In vitro degradation assays
Protein degradation was monitored using SDS-PAGE as before (Rood et al., 2012). For ClpXP degradation reactions, the concentrations were as follows, unless otherwise noted: 0.2 μM ClpX6, 0.4 μM ClpP14, 4 mM ATP, 75 μg ml−1 creatine kinase, 5 mM creatine phosphate in H-buffer (25 mM HEPES-KOH pH 7.4, 100 mM KCl, 10% glycerol, 10 mM MgCl2, 10 mM β-mercaptoethanol). For Lon degradation reactions, concentrations of the components were the same as above, but with 0.5 μM Lon hexamer as the protease and Lon degradation buffer (25 mM Tris pH 8.0, 100 mM KCl, 10 mM MgCl2, 1 mM DTT). Proteolysis was also monitored by fluorescence, as previously described (Rood et al., 2012). Degradation of a GFP–CtrA fusion was measured via loss of fluorescence over time at 30°C. Final concentrations in these assays were: 0.2 μM ClpX6, 0.4 μM ClpP14, 4 mM ATP, 75 μg ml−1 creatine kinase, 5 mM creatine phosphate, 50 nM GFP–CtrA, and 1 μM SciP. Concentrations of DNA were varied over the ranges reported in the figures. Typical reaction volumes were 20 μl and were monitored with a Spectramax M5 (Molecular Devices) plate reader with 440 nm/510 nm excitation/emission settings and an emission cut-off set at 495 nm.

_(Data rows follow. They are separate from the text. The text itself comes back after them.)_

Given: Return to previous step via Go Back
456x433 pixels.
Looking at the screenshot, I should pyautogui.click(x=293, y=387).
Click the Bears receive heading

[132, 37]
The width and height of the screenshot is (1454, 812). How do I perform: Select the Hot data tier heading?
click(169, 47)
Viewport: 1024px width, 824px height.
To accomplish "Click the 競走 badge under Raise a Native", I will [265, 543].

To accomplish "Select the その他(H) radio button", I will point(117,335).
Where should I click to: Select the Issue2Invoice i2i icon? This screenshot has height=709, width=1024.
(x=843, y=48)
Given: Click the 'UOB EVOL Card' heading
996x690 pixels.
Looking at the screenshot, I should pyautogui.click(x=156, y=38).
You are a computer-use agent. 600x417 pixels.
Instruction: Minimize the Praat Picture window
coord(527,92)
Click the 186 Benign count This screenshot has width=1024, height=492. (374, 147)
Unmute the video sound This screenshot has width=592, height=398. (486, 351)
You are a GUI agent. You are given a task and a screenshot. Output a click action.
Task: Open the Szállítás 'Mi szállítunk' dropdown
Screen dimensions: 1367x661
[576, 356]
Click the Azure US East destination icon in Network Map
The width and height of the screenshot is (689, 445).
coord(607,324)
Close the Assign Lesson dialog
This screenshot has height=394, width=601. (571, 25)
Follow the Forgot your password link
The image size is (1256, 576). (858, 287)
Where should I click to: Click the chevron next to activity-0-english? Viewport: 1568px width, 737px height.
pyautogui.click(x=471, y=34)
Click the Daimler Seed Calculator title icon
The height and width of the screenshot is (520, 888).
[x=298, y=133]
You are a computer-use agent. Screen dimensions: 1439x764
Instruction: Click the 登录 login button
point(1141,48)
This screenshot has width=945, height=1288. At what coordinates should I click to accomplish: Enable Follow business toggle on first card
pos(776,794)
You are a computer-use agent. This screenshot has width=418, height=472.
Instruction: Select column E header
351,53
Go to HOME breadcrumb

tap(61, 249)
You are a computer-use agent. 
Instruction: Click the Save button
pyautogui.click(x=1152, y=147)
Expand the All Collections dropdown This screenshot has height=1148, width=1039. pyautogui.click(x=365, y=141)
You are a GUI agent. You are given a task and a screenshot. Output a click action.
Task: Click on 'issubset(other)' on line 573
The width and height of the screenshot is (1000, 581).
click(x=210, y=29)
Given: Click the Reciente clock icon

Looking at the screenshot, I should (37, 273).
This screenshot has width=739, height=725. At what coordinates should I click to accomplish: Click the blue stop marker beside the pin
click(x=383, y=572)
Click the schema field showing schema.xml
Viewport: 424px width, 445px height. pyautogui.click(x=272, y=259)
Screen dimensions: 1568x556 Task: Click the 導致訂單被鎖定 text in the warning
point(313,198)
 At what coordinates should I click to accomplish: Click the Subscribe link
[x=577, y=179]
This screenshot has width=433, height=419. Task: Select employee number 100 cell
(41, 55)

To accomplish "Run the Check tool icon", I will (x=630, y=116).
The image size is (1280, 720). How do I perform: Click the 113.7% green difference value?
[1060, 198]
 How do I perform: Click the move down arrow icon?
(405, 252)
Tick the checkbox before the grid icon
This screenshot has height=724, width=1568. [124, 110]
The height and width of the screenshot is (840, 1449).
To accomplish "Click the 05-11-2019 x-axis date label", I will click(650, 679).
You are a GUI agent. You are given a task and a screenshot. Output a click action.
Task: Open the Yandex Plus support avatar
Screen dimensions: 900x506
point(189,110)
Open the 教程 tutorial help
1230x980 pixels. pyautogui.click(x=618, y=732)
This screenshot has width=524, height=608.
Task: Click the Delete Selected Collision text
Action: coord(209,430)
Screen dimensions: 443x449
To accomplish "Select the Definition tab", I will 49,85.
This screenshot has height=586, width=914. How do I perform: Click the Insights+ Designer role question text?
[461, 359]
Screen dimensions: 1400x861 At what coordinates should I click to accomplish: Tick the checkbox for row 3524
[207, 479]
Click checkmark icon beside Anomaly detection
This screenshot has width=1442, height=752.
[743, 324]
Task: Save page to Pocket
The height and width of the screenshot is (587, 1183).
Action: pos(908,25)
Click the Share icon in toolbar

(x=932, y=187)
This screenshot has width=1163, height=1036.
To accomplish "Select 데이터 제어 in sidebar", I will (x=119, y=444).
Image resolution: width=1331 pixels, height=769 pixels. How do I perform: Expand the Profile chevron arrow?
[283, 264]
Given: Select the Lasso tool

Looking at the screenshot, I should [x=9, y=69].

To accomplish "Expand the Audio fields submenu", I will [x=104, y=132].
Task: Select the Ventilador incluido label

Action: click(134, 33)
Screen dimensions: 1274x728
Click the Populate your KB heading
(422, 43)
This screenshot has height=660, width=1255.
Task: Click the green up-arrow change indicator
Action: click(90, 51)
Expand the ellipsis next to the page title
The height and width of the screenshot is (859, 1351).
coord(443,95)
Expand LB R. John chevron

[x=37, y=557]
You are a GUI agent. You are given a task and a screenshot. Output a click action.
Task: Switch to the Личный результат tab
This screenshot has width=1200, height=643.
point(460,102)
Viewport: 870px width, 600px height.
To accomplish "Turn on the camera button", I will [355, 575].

We thank J. Modell for the hslV::Tn5 strain and for assistance in whole genome sequencing, and U. Jenal for providing several strains. M. T. L. is an Early Career Scientist at the Howard Hughes Medical Institute. This work was supported by an NSF Graduate Fellowship to M. W. and NIH Grants 5R01GM082899 to M. T. L. and 5R00GM084157 to P. C.